SM: Looking back, any regrets about your career?
PR: Absolutely none. I was well trained and well schooled by George Chemeres. He taught me how to move my feet to avoid the most punishment. So no regrets at all.
SM: Do you follow boxing much today?
PR: You don’t see much on television anymore. I read about it in the papers, I
subscribe to a boxing magazine. I did referee a lot for Don king around the USA. I still judge boxing a little. Still love the game and appreciate the opportunities I had.
SM: After you retired from the ring what did you do?

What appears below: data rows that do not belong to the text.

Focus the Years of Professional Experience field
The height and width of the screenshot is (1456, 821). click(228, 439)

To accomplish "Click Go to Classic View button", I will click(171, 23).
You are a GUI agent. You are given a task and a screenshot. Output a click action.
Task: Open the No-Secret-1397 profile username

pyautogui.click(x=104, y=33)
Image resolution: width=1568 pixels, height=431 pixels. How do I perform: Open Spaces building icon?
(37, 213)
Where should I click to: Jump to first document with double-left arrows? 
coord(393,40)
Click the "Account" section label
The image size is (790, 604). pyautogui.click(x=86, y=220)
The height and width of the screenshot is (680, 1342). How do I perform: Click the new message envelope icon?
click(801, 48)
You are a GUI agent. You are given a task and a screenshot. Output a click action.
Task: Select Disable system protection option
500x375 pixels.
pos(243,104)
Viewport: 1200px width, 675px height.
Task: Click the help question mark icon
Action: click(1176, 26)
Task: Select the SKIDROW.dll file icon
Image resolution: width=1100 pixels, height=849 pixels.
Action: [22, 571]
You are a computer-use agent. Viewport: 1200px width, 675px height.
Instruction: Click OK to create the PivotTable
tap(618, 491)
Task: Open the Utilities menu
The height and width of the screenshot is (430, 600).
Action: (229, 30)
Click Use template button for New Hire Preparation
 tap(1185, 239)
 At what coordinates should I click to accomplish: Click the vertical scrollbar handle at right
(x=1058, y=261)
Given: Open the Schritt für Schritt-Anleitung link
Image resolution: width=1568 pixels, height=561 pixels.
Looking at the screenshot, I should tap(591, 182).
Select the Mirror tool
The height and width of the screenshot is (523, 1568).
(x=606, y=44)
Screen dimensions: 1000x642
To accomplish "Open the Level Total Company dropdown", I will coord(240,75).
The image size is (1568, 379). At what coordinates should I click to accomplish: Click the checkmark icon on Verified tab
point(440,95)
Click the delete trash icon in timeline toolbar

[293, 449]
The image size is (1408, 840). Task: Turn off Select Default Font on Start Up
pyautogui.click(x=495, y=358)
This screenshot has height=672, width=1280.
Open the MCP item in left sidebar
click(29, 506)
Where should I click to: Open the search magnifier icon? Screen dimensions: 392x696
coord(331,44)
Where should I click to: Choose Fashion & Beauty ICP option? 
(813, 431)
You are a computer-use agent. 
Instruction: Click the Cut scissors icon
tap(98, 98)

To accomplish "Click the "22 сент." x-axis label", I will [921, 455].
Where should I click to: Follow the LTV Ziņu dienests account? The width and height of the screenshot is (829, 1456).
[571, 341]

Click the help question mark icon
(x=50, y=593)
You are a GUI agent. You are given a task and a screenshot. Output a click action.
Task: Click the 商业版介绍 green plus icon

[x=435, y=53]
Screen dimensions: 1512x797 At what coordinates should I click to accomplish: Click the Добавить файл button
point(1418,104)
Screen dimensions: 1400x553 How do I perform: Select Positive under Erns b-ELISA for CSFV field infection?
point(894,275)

PR: I lived in Columbus Georgia for awhile. I managed the world’s greatest two-eyed trap game shooter. I met a building contractor from Medina, Ohio while on the road and went to work for him. After that I went into business with the McNeil Corporation. I developed a BB trap range. I was on Johnny Carson and toured all over the US with it. I stayed with McNeil for about twenty years and then worked for the American Cancer Society as a Golf Director. I helped raise over $1,000,000 a year for cancer treatment in Ohio. I’ve had a lucky life and I’m still solid physically. I also still do a lot of parades with my one-wheeled motorcycle that I developed. I’ve done 384 parades with it so far. It’s my traveling gymnasium.
SM: Mr. Rademacher, anything else you want to tell the readers out there?
PR: Just that I loved growing up in the State of Washington. I relish the opportunity to go back and visit family and friends. I have a great wife, great kids and grandkids, and God bless the State of Washington!